WORK INSTRUCTIONS =>
Starting at the line that contains "Where should I click to: Check" and ending at the line that contains "click(x=89, y=541)", give each line of the records below as one string in a JSON list, leaving out blank lines.

DATA PROVIDED =>

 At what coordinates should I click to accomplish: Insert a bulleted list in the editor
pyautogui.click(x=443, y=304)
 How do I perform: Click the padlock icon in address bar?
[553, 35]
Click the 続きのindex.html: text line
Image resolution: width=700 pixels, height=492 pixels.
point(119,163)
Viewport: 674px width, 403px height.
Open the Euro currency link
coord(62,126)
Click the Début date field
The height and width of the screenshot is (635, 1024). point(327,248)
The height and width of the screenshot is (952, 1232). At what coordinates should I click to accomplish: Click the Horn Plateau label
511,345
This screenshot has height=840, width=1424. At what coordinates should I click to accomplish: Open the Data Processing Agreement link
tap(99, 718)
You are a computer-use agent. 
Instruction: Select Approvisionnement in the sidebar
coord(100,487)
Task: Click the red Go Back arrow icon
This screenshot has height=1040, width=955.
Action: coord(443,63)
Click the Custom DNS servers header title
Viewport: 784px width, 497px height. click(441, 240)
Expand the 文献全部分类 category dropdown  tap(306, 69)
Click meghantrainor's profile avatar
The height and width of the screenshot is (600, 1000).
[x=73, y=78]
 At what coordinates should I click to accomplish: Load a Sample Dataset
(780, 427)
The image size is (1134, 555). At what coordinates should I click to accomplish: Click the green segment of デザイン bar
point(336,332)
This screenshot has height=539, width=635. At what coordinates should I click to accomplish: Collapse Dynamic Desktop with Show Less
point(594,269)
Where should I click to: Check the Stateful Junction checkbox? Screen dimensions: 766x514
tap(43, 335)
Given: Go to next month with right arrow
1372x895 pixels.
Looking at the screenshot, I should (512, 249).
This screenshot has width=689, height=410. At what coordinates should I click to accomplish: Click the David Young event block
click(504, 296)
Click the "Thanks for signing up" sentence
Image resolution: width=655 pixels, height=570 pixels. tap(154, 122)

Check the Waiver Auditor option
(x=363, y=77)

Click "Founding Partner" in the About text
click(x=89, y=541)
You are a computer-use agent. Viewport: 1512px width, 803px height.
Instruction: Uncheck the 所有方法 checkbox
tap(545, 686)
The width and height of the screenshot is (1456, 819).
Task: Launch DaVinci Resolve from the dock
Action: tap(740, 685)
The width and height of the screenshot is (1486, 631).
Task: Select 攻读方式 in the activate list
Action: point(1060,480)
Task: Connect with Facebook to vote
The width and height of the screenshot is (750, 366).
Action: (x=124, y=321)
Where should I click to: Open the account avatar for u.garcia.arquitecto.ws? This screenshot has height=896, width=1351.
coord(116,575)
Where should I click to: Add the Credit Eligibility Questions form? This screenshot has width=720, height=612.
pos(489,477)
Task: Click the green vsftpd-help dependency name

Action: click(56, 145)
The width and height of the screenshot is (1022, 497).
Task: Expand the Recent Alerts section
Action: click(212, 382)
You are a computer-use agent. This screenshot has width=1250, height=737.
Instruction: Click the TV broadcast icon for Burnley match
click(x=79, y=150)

EXERCISE SOLUTION =>
[
  "Where should I click to: Check the Stateful Junction checkbox? Screen dimensions: 766x514",
  "tap(43, 335)",
  "Given: Go to next month with right arrow",
  "1372x895 pixels.",
  "Looking at the screenshot, I should (512, 249).",
  "This screenshot has width=689, height=410. At what coordinates should I click to accomplish: Click the David Young event block",
  "click(504, 296)",
  "Click the \"Thanks for signing up\" sentence",
  "Image resolution: width=655 pixels, height=570 pixels. tap(154, 122)",
  "Check the Waiver Auditor option",
  "(x=363, y=77)",
  "Click \"Founding Partner\" in the About text",
  "click(x=89, y=541)"
]